図1:「PETER」システムを使った放牧牛の遠隔監視のイメージ

 システムに必要な機能の洗い出しや課題の抽出のほか、銀行がABL業務に取り組むに当たり有効なデータ項目の抽出と、クラウドシステムを介した銀行へのデータ提供のあり方も検証する。得られたデータを銀行にも提供することで銀行側の管理業務も省力化を図り、畜産経営の持続可能性を高めたい考え。

 実験では、さくら牧場が飼育する放牧牛10頭に首輪型センサー機器「PETERエッジ」を装着(写真1)。PETERエッジが持つ加速度センサーや気圧センサー、GPS(全地球測位システム)などで取得したデータを、組み込み型AI(人工知能)で分析し、放牧牛の位置や、伏臥位・立位、歩行・休息、飲水・摂食・反芻といった行動や姿勢を推定する。

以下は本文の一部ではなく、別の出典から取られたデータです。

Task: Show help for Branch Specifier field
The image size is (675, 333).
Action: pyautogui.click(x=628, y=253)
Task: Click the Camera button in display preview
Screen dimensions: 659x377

写真1:首輪型センサー機器「PETERエッジ」を装着した放牧牛の例

 推定した放牧牛の情報は、牧場内の環境データとともにデータ量を圧縮し、LPWA(Low Power Wide Area)技術である「ELTRES」(ソニー製)を使って、クラウドシステム「PETERクラウド」に送信し集約する。クラウド上で可視化し、スマートフォンなどを使って放牧牛を遠隔監視できるようにする(図2)。

図2:牛群管理スマホアプリの画面例(提供:東京工業大学 大橋匠助教)

 実証実験に参加するのは、プロジェクトチームリーダーの東工大、サブチームリーダーの信州大学、さくら牧場のほか、テクノプロ・デザイン社(テクノプロの社内カンパニー)、電通国際情報サービス(ISID)、ファームノート、ソニーグループ、鹿児島銀行を加えた8組織である(表1)。

表1:沖縄県竹富町黒島での「PETER」の実証実験に参加する組織と役割
組織名役割
東工大首輪型センサー機器やクラウドシステム、インタフェースの開発など
信州大学農学部附属農場における放牧牛の行動データを基に、エッジAI学習のための教師データの作成や、エッジAI処理による行動分類の検証など
さくら牧場PETERシステムを活用するとともに、放牧利用の畜産農家にとって本システムがより良いものになるようアドバイスする
テクノプロ・デザイン社PETERシステムのコア技術であるエッジAIやクラウドシステム、LPWAを用いたアプリケーションを開発。農家へのヒアリングを含めた企画から要件定義、実装までの実業務を担当する
ISIDクラウドシステムの運営やデータ解析などにより、畜産ABLのための放牧牛の行動データの有効性を検証。共同プロジェクトチームと鹿児島銀行、さくら牧場間のマネジメント業務も担当する
ファームノート牛向け生体モニタリング技術のノウハウを提供する
ソニーグループ低消費電力のプロセサボードやLPWA通信網を提供し、技術開発に協力する
鹿児島銀行これまでの畜産ABLの実績をベースに、放牧牛を対象にした本実証実験を金融機関の視点で支援する

 ほかにも、PETERエッジの開発において、アートアンドプログラムとサカイデザインアソシエイツの協力を得ているほか、ELTRES通信のアンテナに日本アンテナ製を利用している。

 なお本実証実験は、「東京工業大学COI(センター・オブ・イノベーション)『サイレントボイスとの共感』地球インクルーシブセンシング研究拠点」の「動物のサイレントボイスとの共感」共同プロジェクトチームを主体に実施するもの。

 「サイレントボイスとの共感」とは、地球上の人類の枠を越えた種々の声なき声(サイレントボイス)に対し、センサー技術やAI処理を用いて耳を傾け共感する(インクルーシブセンシング)こと。これにより、人・社会・環境の問題について、人を通じて環境負荷が低く地球に優しい方法で人間自らが解決するサイクルの実現を目指す。